Possiamo affermare quindi che l’irrigazione a goccia consente di controllare lo stato idrico dell’olivo anche in stagioni molto severe. L’impianto a goccia può essere progettato in funzione delle diverse esigenze delle aziende siano esse legate alla disposizione (fasce, terrazze, altimetria) che alla capacità gestionale dell’azienda (automazione, programmazione irrigua).

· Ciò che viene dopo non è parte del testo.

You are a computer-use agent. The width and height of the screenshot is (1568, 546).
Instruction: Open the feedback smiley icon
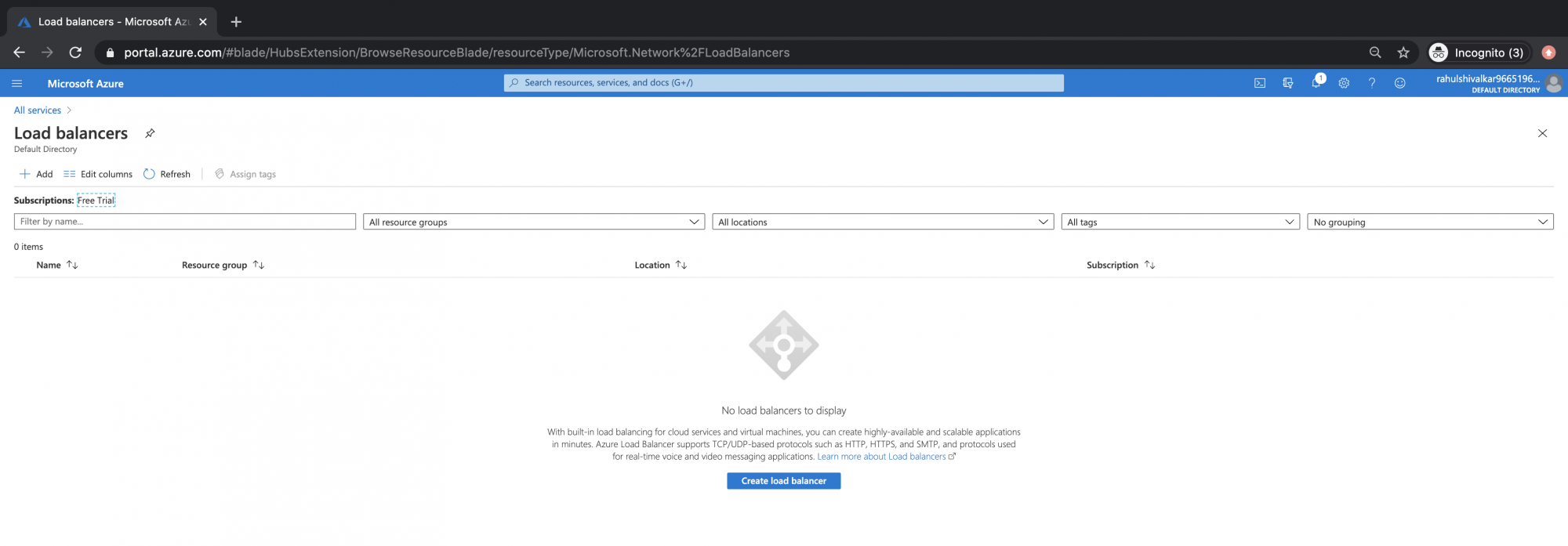pos(1399,83)
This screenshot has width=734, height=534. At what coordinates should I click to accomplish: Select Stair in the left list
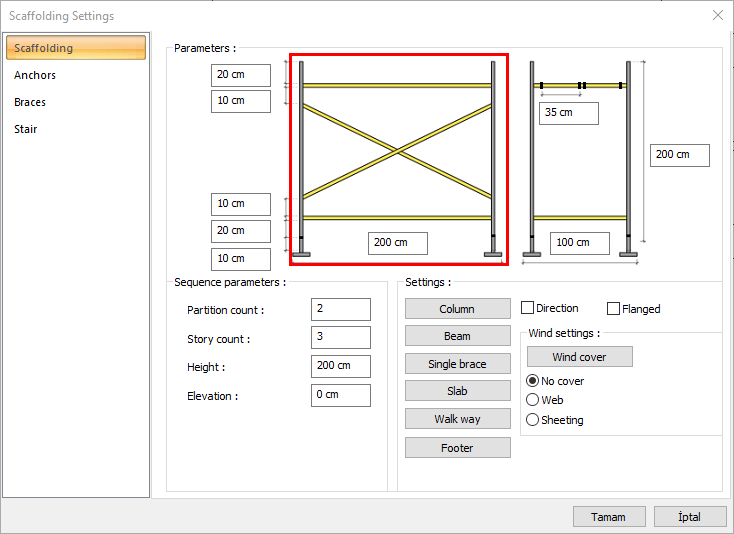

La qualità dell’olio extra vergine estratto, in termini di composizione in acidi grassi, numero di perossidi e acidità libera, non subisce significativa influenza da parte dell’irrigazione.
Invece il profilo sensoriale in oli da olivi irrigui migliora dato che può giovarsi dell’aumento dei composti volatili responsabili di erbaceo e fruttato.
Quindi migliore produzione e qualità se si pratica l’irrigazione a goccia su olivo.
Le ali gocciolanti consigliate sono dotate di gocciolatori autocompensanti (al variare della pressione erogano tutti la stessa portata) i quali permettono una distribuzione dell’acqua disponibile, anche se in minima quantità, con altissima efficienza all’oliveto e che ciascuna pianta riceva lo stesso quantitativo d’acqua. Da più di 50 anni Netafim porta avanti la rivoluzione della goccia in agricoltura, tecnica considerata unanimemente la più efficiente e la più sostenibile ed applicabile in ottica futura. Crescere in produzione e qualità usando meno risorse, idriche in primis, è possibile: soprattutto in olivicoltura.